I finished the casserole.
A while later, I ran out of shelf paper so I made another trip to Wal-Mart. I didn’t bother to disguise myself, since people thought I was dying anyway. I figured they’d be impressed that a dying woman would think to install shelf paper. I paid for five more rolls of chickens, detoured through the mall to get an ice cream from Baskin Robbins, and headed back home without having been spotted once. I walked in the door and was met by the coolest air I’d felt in days. There was a note on the hall table from Jack saying it wasn’t the compressor, it was some other doo-dad and that he’d gone home.
I worked through the rest of the day and collapsed into bed at a little after midnight.
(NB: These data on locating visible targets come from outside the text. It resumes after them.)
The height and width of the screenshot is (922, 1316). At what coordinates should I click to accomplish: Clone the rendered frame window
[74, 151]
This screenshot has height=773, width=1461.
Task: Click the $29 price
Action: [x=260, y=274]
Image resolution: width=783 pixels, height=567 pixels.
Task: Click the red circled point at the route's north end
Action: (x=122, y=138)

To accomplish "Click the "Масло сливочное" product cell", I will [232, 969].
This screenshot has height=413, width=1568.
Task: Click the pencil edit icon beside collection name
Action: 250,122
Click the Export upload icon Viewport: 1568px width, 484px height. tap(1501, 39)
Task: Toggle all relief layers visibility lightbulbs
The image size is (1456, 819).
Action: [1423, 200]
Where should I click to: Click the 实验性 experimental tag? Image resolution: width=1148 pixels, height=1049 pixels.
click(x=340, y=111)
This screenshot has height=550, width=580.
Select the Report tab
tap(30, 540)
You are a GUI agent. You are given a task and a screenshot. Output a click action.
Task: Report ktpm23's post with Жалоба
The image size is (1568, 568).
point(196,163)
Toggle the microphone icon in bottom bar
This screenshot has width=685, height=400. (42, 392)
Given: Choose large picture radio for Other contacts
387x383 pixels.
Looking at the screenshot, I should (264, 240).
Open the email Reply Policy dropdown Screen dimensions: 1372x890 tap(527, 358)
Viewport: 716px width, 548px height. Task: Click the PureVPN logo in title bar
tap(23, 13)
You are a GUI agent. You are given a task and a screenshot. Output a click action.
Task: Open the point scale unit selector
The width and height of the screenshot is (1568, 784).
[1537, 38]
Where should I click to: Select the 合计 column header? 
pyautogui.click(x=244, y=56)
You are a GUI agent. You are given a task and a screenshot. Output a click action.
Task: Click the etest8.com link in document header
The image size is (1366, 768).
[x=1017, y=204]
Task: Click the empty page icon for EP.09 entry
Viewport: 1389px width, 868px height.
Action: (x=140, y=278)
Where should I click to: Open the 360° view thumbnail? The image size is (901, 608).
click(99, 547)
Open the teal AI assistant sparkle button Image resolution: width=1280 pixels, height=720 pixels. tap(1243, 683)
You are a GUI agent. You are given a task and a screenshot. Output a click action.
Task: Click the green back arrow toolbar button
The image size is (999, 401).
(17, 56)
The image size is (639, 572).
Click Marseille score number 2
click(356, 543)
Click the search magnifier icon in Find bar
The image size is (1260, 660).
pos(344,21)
The house was done. Shelves were papered, belongings were unpacked and put away, boxes were broken down out in the garage, towels were hanging in the bathrooms, and I had even done my laundry. I wasn’t sure where everything was exactly, and I still couldn’t fit my car in the two-car garage, but I felt like I was home. And I felt, for the first time since I filed for divorce, that maybe I wasn’t a complete failure and that maybe, just maybe, things were turning around. The house was livable, I’d dealt with my mother, I wasn’t actually dying and I’d even had a date. It wasn’t with the right guy, but at least he was straight.
I read the paper while I waited for my toast to brown. I was relieved not to have seen the massive cat. I assumed it realized that the kibble factory was next door.
According to the article, arson investigators immediately determined that the body shop fire had been deliberately set, with sophisticated accelerants used. The remains of a human body were found in the charred debris. Dental records would be needed to make a positive identification, but it was assumed to be the body of Lonnie Chambers, the night watchman. Lonnie also had a rather conspicuous bullet hole in the middle of his forehead. Not a good night for Lonnie.